Release Date: March 20, 2015 (Limited)
MPAA Rating: NR
Director: Eugène Green

At once a history lesson via travelogue and a relationship drama of sorts, Eugène Green’s latest film, La Sapienza, oscillates between scholarly discourses on the subject of Roman Baroque architecture and the importance of remembering and incorporating elements of the past. What starts out as cold and mechanical slowly warms up, becoming enlivened from the same welcoming light that is discussed at length within.

Celebrated architect Alexandre Schmidt (Fabrizio Rongione) and his wife, Aliénor (Christelle Prot Landman), currently find themselves emotionally adrift, each in their own respective forms of personal and professional malaise – the root causes of which remain undisclosed for much of the film’s duration. Seeking inspiration for the next chapter in his architectural career, Alexandre decides to return to Italy, to the works of Francesco Borromini and Gianlorenzo Bernini.

The couple goes their separate ways after encountering the brother/sister duo of Goffredo (Ludovico Succio) and Lavinia (Arianna Nastro) during their stop in Stresa with Goffredo (a budding architect himself) accompanying Alexandre on his research tour of Ticino and Rome, while Aliénor remains to care for Lavinia, who suffers from a puzzling nervous condition resembling wasting.

La Sapienza continues to shift between to the two separate, yet related, narratives as the young counterparts impart the insights that both Alexandre and Aliénor have been searching for during their trip. Haunting pasts are unveiled giving rise to context and explaining the root of the emotional disconnect between Alexandre and Aliénor and the gulf of silence that has grown between them over the years.

An endless series of discussions, presented in shot/reverse shot, revolving around the ghosts of past, light and space, and sacrifices, La Sapienza contains a number of subjects and ideas that parallel each other throughout. None of the dialogue is extraneous as the characters attempt to reconcile the past with the present, while the topic of light and its importance takes center stage. Green presents the rejection (or absence) of light as the root cause of the characters’ melancholia and personal impasses.

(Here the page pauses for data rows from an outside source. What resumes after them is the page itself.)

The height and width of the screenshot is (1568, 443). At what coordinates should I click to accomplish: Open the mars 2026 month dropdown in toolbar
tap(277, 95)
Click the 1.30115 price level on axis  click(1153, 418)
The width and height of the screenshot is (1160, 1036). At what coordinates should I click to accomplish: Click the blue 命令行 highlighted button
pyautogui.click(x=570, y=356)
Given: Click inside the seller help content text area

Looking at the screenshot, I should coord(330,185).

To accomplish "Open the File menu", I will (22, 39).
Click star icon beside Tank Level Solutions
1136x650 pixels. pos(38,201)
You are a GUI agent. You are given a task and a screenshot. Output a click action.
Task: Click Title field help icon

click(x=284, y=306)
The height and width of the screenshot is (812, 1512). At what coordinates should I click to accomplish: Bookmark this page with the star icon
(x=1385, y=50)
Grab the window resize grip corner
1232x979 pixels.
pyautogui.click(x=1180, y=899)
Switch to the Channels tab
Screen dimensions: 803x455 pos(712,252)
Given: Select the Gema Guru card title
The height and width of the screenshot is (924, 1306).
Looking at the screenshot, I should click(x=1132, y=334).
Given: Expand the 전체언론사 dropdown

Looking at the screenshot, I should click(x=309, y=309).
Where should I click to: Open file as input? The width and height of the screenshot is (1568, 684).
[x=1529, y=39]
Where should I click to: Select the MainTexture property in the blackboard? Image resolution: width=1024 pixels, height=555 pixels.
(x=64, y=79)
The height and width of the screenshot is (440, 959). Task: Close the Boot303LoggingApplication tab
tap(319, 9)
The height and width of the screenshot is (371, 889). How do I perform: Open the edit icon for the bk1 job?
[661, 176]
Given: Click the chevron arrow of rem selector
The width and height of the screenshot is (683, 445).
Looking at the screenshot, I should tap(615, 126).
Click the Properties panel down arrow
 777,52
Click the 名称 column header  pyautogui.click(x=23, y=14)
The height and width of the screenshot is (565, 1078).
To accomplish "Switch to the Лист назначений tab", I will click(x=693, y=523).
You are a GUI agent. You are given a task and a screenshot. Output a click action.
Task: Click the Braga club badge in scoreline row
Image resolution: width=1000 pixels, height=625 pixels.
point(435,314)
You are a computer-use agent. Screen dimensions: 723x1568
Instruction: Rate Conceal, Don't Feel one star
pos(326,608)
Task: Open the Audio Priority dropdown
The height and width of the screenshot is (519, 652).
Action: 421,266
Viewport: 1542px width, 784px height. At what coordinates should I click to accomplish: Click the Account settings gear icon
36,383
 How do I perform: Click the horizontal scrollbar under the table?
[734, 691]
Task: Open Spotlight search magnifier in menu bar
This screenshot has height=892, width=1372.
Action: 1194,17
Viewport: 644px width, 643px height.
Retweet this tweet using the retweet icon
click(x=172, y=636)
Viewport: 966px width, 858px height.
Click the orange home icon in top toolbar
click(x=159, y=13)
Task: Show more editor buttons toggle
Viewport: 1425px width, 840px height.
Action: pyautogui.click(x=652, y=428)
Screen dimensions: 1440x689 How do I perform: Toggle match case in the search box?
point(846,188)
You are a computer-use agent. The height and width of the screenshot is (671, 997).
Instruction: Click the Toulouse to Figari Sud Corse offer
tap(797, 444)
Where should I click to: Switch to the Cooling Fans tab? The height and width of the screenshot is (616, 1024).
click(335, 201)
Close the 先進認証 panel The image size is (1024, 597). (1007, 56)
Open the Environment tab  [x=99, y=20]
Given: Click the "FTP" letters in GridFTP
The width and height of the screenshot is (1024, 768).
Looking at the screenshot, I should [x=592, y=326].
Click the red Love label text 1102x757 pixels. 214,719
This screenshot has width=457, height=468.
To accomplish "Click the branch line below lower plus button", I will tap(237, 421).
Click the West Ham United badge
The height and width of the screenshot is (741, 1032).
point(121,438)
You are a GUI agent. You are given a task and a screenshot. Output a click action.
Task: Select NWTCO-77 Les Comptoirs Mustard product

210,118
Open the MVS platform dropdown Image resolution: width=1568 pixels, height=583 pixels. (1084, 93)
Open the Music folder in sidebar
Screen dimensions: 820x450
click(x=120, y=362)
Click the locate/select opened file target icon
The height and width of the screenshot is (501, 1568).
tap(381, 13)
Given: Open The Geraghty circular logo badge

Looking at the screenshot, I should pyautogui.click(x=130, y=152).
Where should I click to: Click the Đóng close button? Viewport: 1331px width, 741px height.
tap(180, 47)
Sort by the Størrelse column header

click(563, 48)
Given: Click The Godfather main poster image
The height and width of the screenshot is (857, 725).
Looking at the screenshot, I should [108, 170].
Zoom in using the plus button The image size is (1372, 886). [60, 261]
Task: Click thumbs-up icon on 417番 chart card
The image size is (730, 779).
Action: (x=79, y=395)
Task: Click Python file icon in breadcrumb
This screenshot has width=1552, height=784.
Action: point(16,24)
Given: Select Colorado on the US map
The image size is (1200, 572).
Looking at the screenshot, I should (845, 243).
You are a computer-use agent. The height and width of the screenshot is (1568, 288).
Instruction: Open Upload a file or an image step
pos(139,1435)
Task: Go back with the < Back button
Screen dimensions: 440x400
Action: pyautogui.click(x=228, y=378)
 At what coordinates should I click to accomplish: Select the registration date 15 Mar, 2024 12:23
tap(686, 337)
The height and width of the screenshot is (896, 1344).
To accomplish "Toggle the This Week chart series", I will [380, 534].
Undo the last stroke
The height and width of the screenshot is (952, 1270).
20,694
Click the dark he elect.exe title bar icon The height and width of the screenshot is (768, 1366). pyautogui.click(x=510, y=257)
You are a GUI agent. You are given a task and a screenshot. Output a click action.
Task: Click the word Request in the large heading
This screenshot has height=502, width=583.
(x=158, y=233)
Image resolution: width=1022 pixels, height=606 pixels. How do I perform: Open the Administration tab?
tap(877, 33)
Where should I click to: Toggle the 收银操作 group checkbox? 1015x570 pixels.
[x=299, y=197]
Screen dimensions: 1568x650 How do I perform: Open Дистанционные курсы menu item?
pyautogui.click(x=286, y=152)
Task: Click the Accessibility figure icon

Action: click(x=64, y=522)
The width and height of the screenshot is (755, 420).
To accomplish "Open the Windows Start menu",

The light of which Green speaks is demonstrated continuously through the concentrated camera movements of Raphaël O’Byrne’s cinematography, displaying the grandiose, ethereal beauty of these architectural structures; occasionally breaking from the rigid, stiltedness of the character interactions to display the historical edifices through graceful frames tenderly surveying the complexities of the craftsmanship at hand. There is harmonious mix of 14th century and 17th century ideas, as Sant’lvo alla Sapienza seems to embody the balance of past and present Green is championing. The architecture incorporates the past within the constructs of progress without cutting off the history of a culture; thus, prolonging the culture’s existence and relevance, instead of leading to its outright elimination or, at the very least, disconnecting it from the present, leaving it to atrophy.

What, at first glance, appears to be simple story of one man attempting to salvage his career and his marriage turns into a complex entanglement of history, spirituality and Baroque architecture. Eugène Green presents the simple, idyllic idea of living harmoniously with the specters and remnants of the past with grace and compassion.